Chapters 4 and 5 of the book have now been made available for early access.
Chapter 4 – Saying nothing with nullable types
Nullable types depend heavily on generics (described in chapter 3) and require both language and runtime changes. In this chapter I explore the problem they solve, the types involved (including runtime changes) and the C# changes (int? meaning Nullable<int> and the various operators and conversions available). I also cover a couple of uses of nullable types which haven’t necessarily hit the mainstream, but can prove useful – the comparisons I wrote about in this blog a little while ago, and using nullable types as an alternative to out parameters for the TryXXX pattern.
Chapter 5 – Fast-tracked delegates
C# 3 relies on delegates a lot. You can’t do any real LINQ work without them. C# 2 laid a lot of the groundwork for the lambda expressions available in C# 2 when it introduced anonymous methods.
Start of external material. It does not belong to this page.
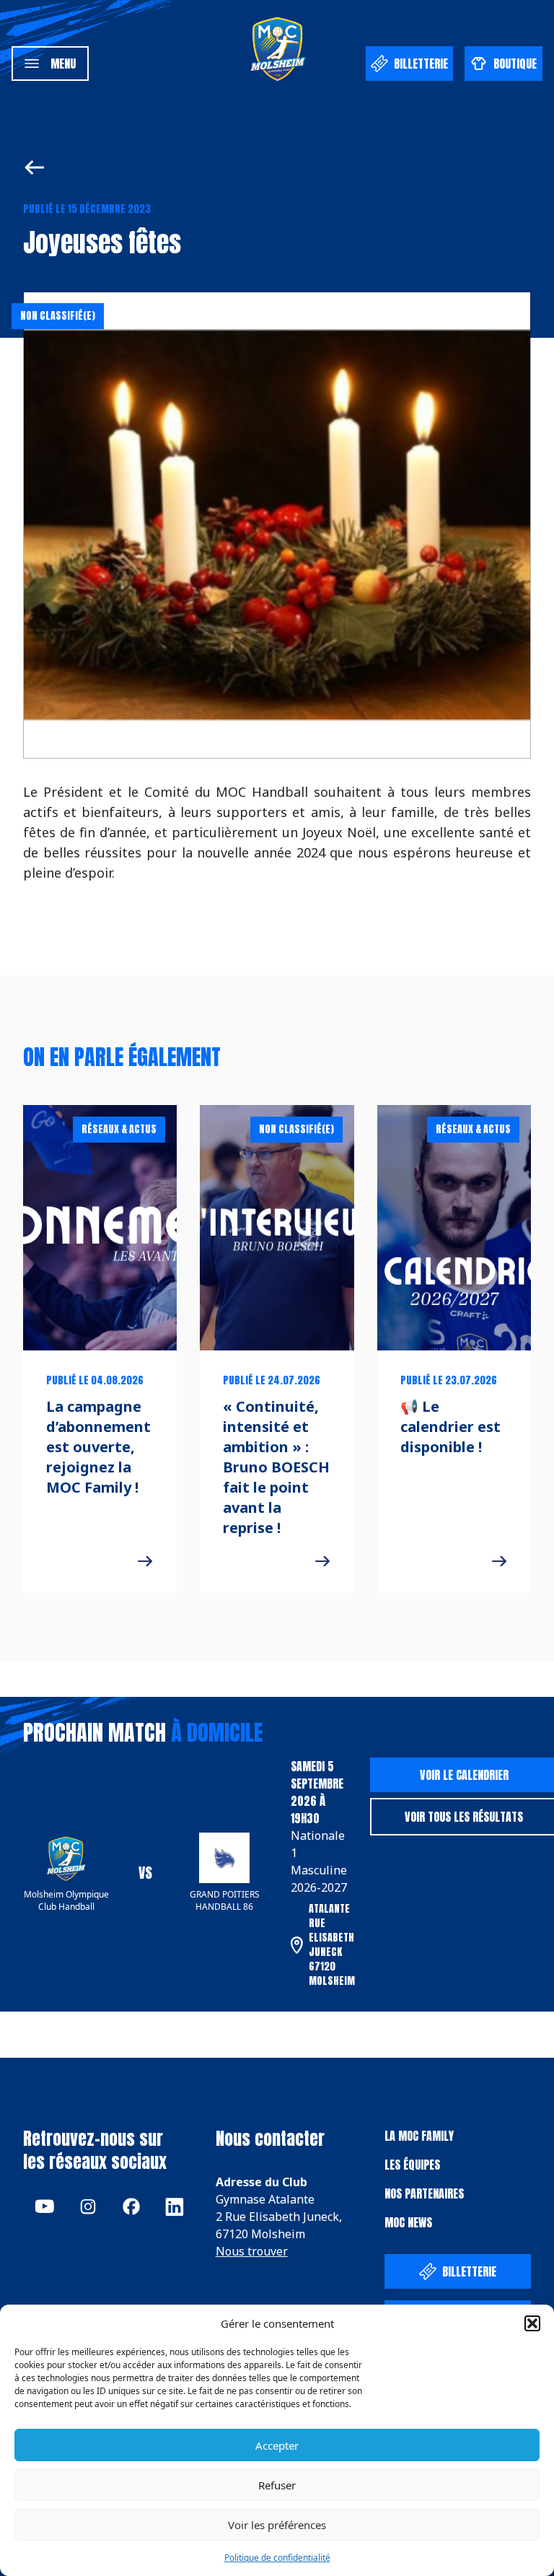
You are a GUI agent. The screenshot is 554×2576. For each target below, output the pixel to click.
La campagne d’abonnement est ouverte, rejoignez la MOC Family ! (98, 1447)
There are other changes in C# 2 which improve delegates, however – and there are more methods in the .NET 2.0 framework which take advantage of delegates than there were in .NET 1.1. (I’m thinking particularly of List<T>.)
I cover all the improvements in this chapter, but most of the chatper is given over to anonymous methods, and the handling of captured variables in particular. Without wishing to sound like a spoilsport, the use of captured variables can look like magic. Captured variables are still just as useful when the magic is explained away, and they’re somewhat less scary!
More chapters to come soon, I expect – when chapters 6 and 7 are released, that will cover the whole of C# 2.